Collected data:
╭──

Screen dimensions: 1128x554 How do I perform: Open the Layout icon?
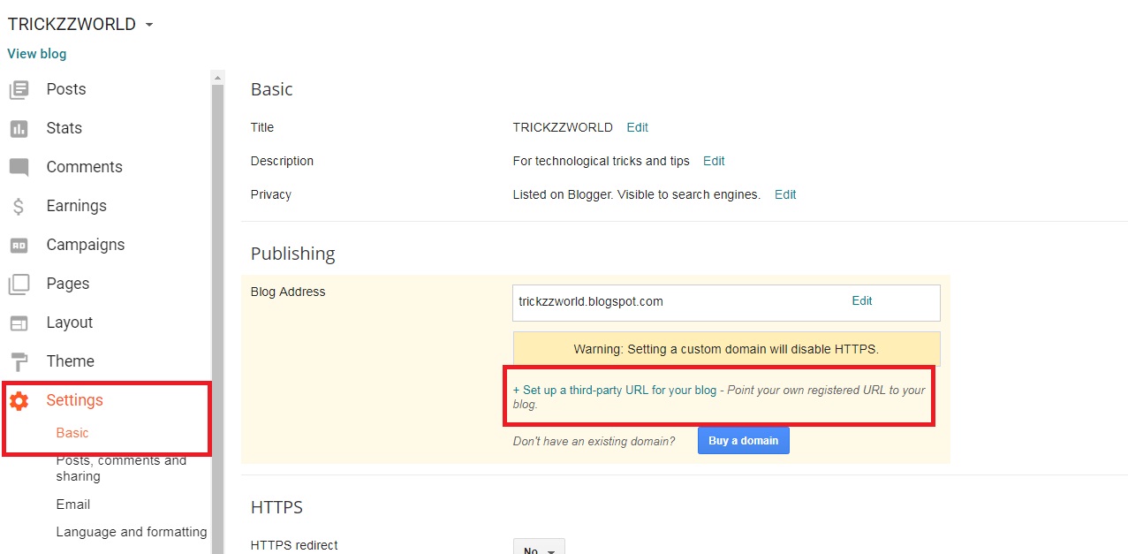(x=19, y=323)
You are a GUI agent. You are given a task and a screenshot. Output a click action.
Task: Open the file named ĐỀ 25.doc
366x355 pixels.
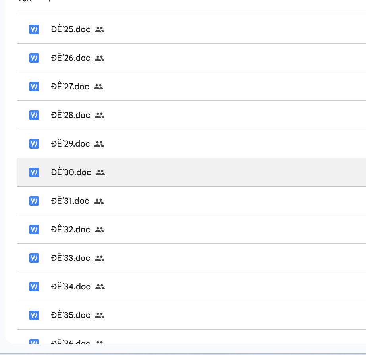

╰──

▶ **Problem details**
With all pictures omitted, return exactly the lines from the one containing "Task: Open the file named ĐỀ 25.doc" through the end of the entries above.

▶ **Solution for this task**
Task: Open the file named ĐỀ 25.doc
366x355 pixels.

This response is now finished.